Since that date, violence has devastated communities in Turkey’s majority-Kurdish south east and – at times – struck into the heart of the country’s largest metropolitan centres. An unprecedented flare-up of fighting and attacks in some south-eastern urban districts in the first half of 2016, was followed by a gradual shift of violence into rural areas.

International Crisis Group has assembled a database of fatalities caused by this conflict since 2011. Our data is based on information available in open sources, including reports from Turkish language media, the Turkish military, local Kurdish rights groups, and the PKK itself. This platform presents some of the information that can be gleaned from this data. For our latest detailed analysis that also draws on this data, click here.

According to Crisis Group’s fatality tally, last updated on 3 June 2020,

AT LEAST

4,906 people

have been killed in clashes or terror attacks since 20 July 2015. This includes:


499 CIVILIANS
Confirmed by Crisis Group as non-combatants, the overwhelming majority of these individuals have been killed in urban clashes in the south east or in PKK bomb attacks in metropolitan centres. (Crisis Group includes only named fatalities confirmed through its open-source methodology).

1,238 STATE SECURITY FORCE MEMBERS
Fatalities include soldiers, police officers and village guards (paramilitary groups comprised of ethnic Kurds, armed and paid by the Turkish state).

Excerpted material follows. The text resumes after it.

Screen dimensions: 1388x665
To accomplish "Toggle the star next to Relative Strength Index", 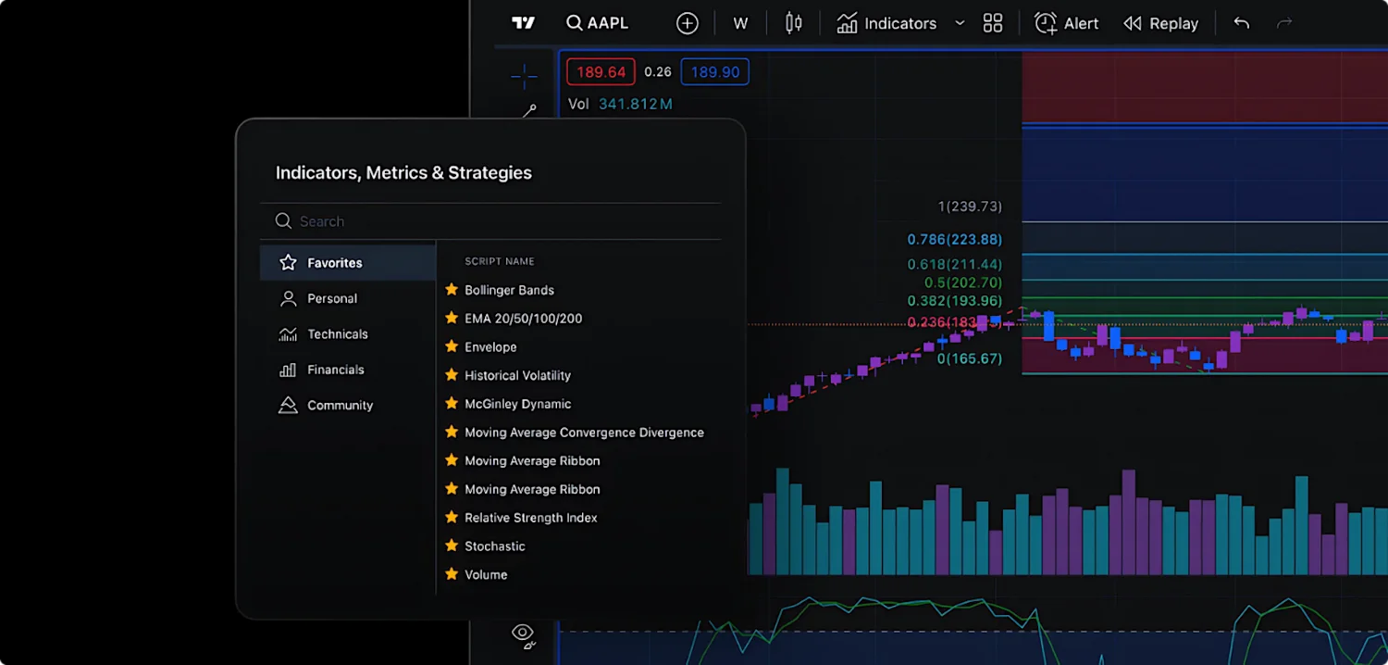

For a detailed breakdown of state security force fatalities, see below.

226 INDIVIDUALS OF UNKNOWN AFFILIATION
Individuals aged 16-35 killed in areas of clashes, overwhelmingly in urban curfew zones who cannot be confirmed as either civilians or combatants. These individuals cannot be positively identified as civilians or members of plainclothes PKK youth militias due to the blurred line between civilian and militant in an urban conflict setting.

2,943 PKK MILITANTS
Members of the PKK and affiliates active in Turkey. Crisis Group assumes that total PKK fatalities are higher than this public tally. Ankara says that more than ten thousand militants have been “neutralised” (either killed, captured or surrendered) since the resumption of hostilities in July 2015. Crisis Group figures should not be seen as a refutation of fatality claims made by the Turkish government.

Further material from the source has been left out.